The U.S. Department of Justice, Office of Justice Programs (OJP), hosted three Intergovernmental Information-sharing Meetings in 1998, bringing together teams from 25 states to solicit information from state- and local-level justice practitioners about integrated information systems planning and implementation. "OJP realizes that nationwide integrated justice must be accomplished by harnessing the efforts under way at the local and state levels," says Paul Kendall, general counsel for OJP. "OJP is committed to a bottom-up approach in which state and local criminal justice leaders help us define the impediments to integration and possible solutions."
Challenges, successes and failures were discussed at the meetings, and attendees made recommendations about how federal dollars can be best coordinated to support systems integration efforts. In addition, attendees strongly endorsed the development of other resources, such as technical assistance, the development at IT standards, and the broad sharing of information, models and successful strategies.

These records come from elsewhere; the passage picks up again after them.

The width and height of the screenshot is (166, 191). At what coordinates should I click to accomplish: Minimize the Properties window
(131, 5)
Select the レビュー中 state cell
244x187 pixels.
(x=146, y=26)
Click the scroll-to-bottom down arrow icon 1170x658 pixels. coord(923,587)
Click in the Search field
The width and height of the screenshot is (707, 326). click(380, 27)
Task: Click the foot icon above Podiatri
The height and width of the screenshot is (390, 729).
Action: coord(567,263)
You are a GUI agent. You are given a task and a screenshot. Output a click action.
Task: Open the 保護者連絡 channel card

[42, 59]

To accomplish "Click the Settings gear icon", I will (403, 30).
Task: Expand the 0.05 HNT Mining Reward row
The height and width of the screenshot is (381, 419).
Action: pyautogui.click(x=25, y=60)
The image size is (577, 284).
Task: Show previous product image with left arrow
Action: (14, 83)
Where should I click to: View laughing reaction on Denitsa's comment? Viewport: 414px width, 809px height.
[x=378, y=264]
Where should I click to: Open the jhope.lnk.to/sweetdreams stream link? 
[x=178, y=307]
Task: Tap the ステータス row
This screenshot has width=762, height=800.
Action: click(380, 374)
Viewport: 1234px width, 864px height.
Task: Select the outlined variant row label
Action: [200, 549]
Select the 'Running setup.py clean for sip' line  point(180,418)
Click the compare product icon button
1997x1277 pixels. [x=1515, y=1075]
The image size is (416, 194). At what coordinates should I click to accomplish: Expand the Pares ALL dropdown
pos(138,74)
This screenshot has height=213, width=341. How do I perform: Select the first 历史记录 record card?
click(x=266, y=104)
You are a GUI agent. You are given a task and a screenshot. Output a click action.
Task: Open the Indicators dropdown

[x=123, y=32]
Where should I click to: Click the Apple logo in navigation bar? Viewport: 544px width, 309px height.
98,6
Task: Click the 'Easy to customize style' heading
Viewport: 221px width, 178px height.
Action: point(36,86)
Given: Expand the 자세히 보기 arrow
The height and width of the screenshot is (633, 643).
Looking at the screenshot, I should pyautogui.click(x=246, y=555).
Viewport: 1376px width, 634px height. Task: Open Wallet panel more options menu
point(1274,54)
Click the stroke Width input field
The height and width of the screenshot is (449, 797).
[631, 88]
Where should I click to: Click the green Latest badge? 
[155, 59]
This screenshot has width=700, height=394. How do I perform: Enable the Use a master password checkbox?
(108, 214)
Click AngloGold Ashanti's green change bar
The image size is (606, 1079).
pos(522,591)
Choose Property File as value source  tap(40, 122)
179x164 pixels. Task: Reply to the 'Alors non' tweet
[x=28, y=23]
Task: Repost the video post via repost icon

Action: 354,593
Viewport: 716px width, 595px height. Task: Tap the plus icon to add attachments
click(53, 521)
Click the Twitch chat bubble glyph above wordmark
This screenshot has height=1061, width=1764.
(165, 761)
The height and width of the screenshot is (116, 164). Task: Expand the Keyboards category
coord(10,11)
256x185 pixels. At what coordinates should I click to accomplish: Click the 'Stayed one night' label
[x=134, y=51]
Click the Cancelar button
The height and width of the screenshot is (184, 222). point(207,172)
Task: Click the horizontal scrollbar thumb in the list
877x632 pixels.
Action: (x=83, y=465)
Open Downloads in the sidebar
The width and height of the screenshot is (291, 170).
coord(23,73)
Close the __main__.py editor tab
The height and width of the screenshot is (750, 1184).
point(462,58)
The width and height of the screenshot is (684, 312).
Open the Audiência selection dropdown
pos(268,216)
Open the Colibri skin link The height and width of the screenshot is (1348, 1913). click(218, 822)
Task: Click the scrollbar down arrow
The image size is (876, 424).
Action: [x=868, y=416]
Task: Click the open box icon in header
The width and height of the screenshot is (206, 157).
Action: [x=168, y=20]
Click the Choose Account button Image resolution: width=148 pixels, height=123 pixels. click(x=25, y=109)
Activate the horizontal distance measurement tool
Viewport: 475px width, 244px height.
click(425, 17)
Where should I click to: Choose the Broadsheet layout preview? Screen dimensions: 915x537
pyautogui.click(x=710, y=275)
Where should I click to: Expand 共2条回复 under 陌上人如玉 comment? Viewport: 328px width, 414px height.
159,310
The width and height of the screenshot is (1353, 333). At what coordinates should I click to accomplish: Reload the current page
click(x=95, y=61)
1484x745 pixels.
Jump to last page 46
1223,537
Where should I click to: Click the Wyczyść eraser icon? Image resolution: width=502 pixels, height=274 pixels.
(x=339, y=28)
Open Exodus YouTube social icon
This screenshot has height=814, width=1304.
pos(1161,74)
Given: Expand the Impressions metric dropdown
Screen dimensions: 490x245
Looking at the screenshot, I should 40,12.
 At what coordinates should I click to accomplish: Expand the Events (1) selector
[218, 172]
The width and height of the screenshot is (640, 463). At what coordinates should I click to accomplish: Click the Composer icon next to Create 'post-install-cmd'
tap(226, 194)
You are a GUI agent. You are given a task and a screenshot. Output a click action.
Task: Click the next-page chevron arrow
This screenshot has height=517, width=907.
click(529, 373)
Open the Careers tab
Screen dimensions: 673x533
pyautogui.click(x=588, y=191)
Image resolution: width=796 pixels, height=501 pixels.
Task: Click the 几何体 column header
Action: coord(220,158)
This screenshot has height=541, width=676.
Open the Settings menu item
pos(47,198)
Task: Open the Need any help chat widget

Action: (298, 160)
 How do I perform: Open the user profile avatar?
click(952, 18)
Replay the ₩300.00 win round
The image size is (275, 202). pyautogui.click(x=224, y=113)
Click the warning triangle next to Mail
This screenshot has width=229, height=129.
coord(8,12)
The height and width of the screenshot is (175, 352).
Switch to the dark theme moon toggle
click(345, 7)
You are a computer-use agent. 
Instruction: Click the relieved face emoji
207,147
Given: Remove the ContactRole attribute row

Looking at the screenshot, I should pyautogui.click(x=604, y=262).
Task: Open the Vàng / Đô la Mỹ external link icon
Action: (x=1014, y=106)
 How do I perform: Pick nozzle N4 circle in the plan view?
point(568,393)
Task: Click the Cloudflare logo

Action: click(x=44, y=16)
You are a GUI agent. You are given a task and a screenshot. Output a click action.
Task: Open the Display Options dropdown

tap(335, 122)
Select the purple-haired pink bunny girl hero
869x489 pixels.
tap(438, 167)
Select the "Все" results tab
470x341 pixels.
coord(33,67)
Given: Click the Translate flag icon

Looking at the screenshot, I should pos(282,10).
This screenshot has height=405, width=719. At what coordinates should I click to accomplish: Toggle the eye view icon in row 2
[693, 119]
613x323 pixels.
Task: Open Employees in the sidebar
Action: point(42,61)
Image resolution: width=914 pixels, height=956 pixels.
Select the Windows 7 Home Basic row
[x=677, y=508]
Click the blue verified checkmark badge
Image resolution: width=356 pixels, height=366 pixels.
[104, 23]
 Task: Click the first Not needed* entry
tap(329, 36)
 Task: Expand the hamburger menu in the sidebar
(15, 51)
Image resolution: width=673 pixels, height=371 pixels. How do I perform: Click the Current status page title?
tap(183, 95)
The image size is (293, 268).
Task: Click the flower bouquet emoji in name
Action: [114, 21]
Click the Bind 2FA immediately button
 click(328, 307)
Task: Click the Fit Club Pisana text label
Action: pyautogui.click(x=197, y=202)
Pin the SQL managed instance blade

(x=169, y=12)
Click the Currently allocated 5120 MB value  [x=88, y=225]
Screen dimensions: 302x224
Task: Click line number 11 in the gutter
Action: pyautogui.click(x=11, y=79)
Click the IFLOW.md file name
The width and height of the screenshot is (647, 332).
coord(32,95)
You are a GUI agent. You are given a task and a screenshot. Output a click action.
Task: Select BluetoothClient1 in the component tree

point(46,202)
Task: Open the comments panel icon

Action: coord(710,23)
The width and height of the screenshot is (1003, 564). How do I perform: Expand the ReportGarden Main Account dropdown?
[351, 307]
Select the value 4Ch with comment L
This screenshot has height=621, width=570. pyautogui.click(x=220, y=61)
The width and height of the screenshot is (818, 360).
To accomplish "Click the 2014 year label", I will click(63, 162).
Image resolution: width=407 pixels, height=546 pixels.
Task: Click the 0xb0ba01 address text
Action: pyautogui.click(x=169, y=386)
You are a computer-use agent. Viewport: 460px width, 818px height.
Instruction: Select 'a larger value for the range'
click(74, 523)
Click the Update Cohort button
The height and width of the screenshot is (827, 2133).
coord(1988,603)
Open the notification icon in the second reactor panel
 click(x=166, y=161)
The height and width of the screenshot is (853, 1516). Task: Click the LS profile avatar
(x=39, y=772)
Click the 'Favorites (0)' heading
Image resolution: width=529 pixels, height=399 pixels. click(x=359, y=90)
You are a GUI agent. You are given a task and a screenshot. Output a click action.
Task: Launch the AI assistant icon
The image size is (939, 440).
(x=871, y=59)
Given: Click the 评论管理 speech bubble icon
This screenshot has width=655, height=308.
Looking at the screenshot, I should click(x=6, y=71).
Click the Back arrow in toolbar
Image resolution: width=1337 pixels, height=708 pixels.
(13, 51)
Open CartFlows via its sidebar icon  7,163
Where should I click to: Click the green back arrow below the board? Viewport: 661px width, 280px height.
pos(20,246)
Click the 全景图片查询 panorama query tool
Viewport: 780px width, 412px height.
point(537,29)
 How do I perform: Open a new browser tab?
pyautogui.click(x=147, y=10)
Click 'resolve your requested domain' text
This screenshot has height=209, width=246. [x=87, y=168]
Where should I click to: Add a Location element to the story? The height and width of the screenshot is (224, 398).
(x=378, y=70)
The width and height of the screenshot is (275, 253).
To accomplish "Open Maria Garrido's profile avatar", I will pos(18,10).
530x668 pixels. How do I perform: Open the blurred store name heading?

Over a 5-year period, $1.25 billion will provide the critical seed money necessary to begin establishing a firm foundation on which state and local justice agencies can build their integrated information and identification systems, and will reduce the amount of time the public must wait before it enjoys the benefits of full-scale justice system integration.
Still, the road to integrated systems implementation is lined with myriad challenges, such as funding needs that transcend traditional acquisition procedures and bureaucratic boundaries; potential conflicts between public access, privacy and confidentiality; security issues; and the need to develop acceptable information exchange standards and long-term system maintenance plans.
Justice agencies face these issues and many other challenges when automating and integrating their information systems are addressed through a comprehensive program of technical assistance services provided by SEARCH.
SEARCH National Technical Assistance Programs
SEARCH, a private, nonprofit corporation based in Sacramento, Calif., is dedicated to improving the use, management and exchange of justice and criminal history information through information and identification technologies and the application of responsible law and policy.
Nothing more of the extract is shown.